Soon you may have e-mail@google.com
Lisa Baertlein

Google Inc., which dominates the market for Web search, is developing a service that could dramatically extend the reach of its lucrative keyword-based advertising by linking such ads to e-mail, those familiar with the matter said last week.

Privately held Google, which is expected to go public later this year, faces rising competition in its core search business from e-mail providers including Yahoo! and MSN. Adding an e-mail service would provide a potential boost to Google as its technology lead in the search market seems destined to narrow and it prepares to answer to growth-hungry shareholders, analysts said.

The Mountain View, California, company, which has recently made several e-mail related acquisitions, is working on a way to serve advertising to an e-mail at the moment it is opened, people close to the company said.

"I’m sure Google is getting more and more concerned about locking in users. It wouldn’t surprise me if they did something very sophisticated with e-mail," said Danny Sullivan, editor of SearchEngine Watch.com, who tracks the industry. By moving into e-mail — the Web’s most-used program — Google would open up a huge new market for its lucrative "sponsored links" advertising business that delivers ads tied to keywords in Web searches or on content pages, analysts said. Offering its own branded e-mail — whether for free or with enhanced services like spam filtering — would also enable Google to tie users more closely to its search site and to steal customers from rivals, they said.

Going portal

Google has for years said it would not turn its site into a full-service Internet portal like Yahoo! or MSN. However, since it opened in 1998, Google has added portal-style discussion groups and is testing a comparison shopping site called Froogle, as well as a news site.

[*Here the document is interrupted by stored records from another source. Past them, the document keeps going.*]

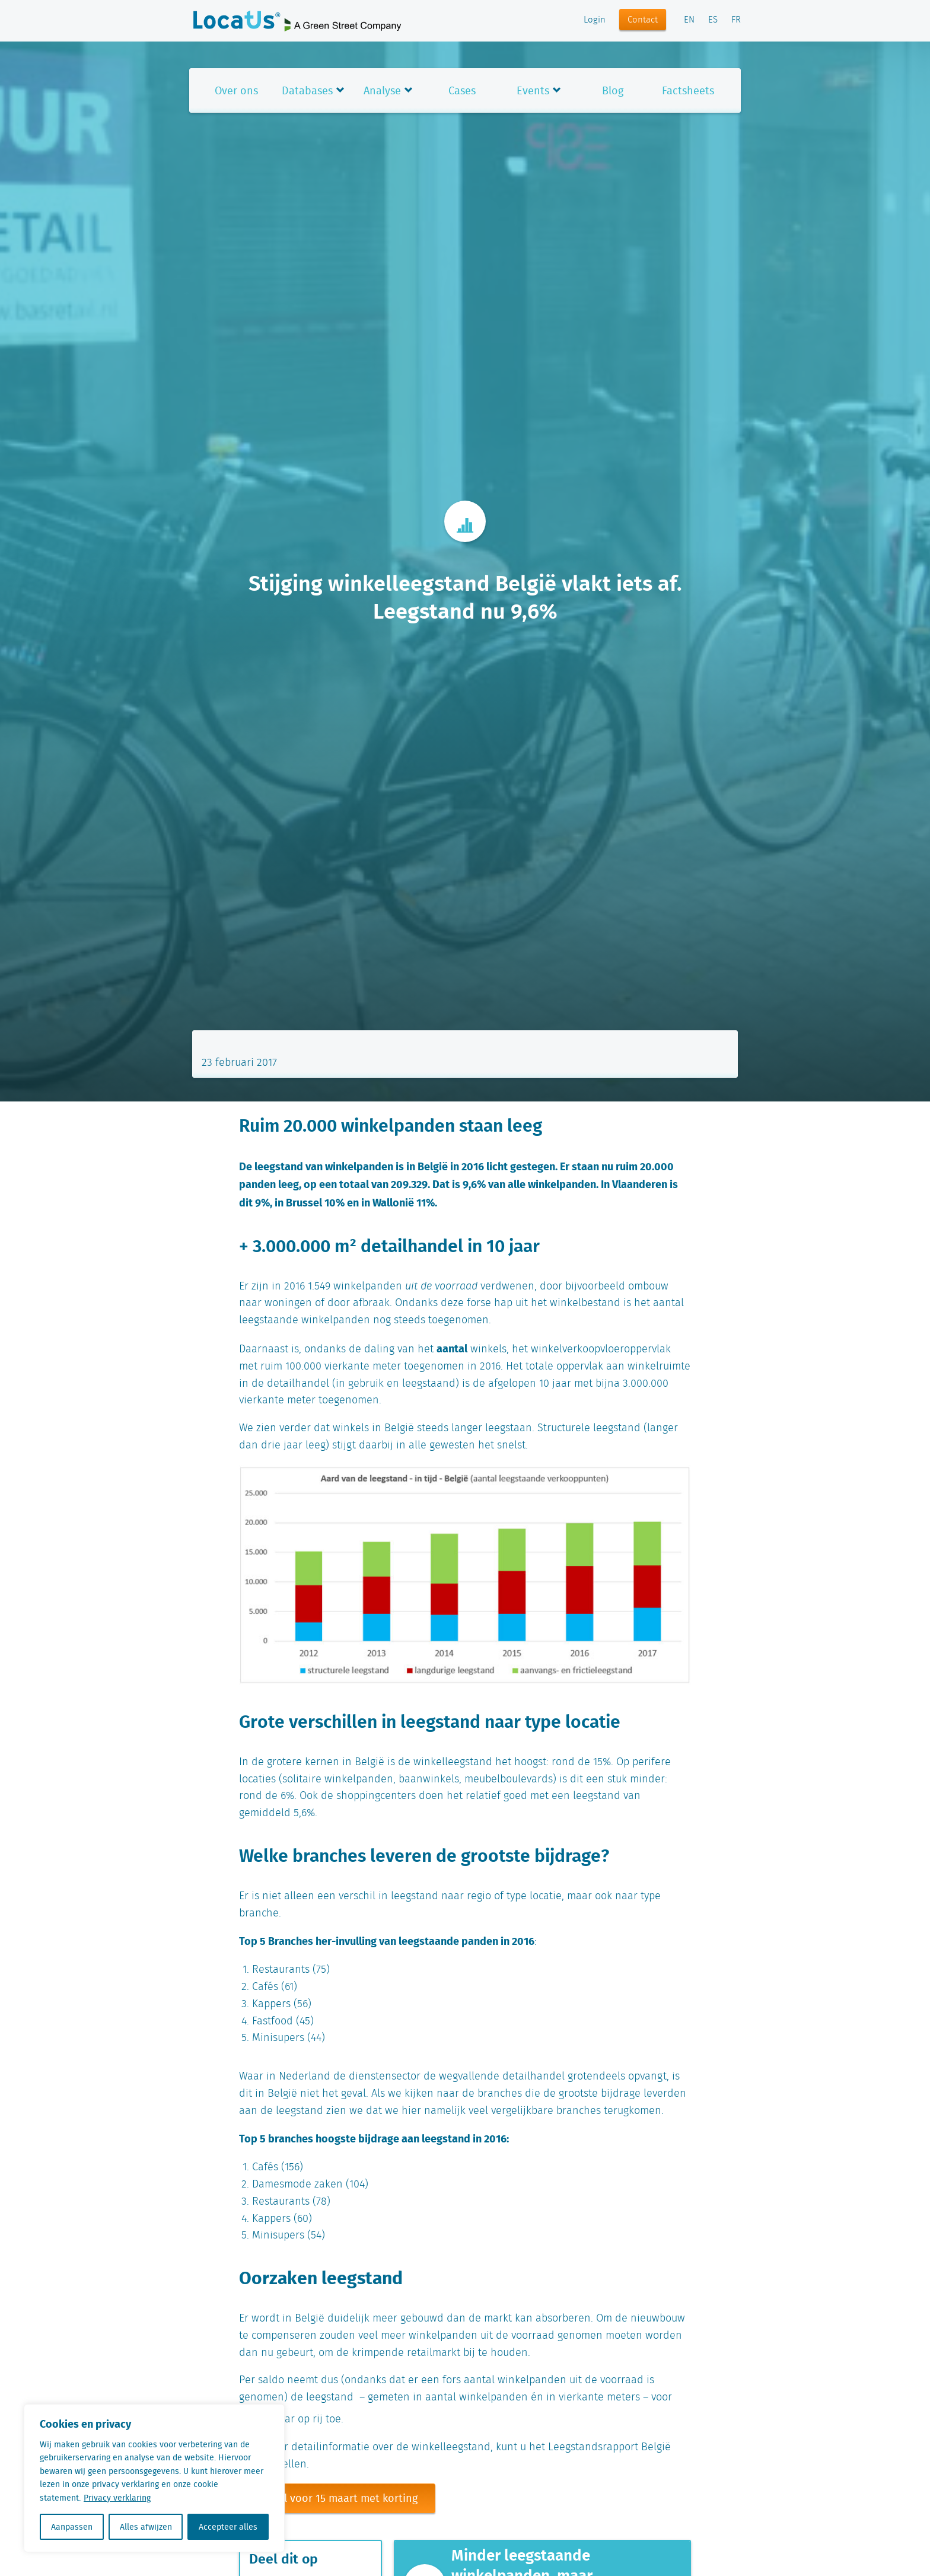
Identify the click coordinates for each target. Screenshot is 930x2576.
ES (713, 20)
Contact (643, 20)
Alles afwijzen (146, 2527)
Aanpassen (72, 2527)
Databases (307, 90)
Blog (612, 90)
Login (595, 20)
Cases (462, 90)
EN (689, 20)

Google late last year purchased rival Sprinks, which had technology to deliver ads to e-mail as the messages were opened. Such real-time ad serving is important because it keeps ads fresh and insures that Google will not be giving away free ads or delivering ads nobody will see, industry participants said.

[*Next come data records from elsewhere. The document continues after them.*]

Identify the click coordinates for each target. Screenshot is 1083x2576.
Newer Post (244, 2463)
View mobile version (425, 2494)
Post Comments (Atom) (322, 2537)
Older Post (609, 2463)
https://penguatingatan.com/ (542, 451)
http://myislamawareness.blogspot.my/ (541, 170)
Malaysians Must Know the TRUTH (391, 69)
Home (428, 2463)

Kanoodle, a small privately held search company, in the coming weeks will roll out its own e-mail advertising product as a part of its deal with CBS MarketWatch.com, Lance Podell, Kanoodle’s president of search and content, told Reuters. Under that deal, "sponsored link" ads will be served to MarketWatch’s opt-in subscriber e-mails, including newsletters.

Google already knows how to deliver its sponsored link ads — which are in the form of Web links and appear on the perimeter of Web pages — to e-mail newsletters and content sites. Furthermore, Google last year purchased an e-mail management software maker and in 2001 registered the domain name, googlemail.com.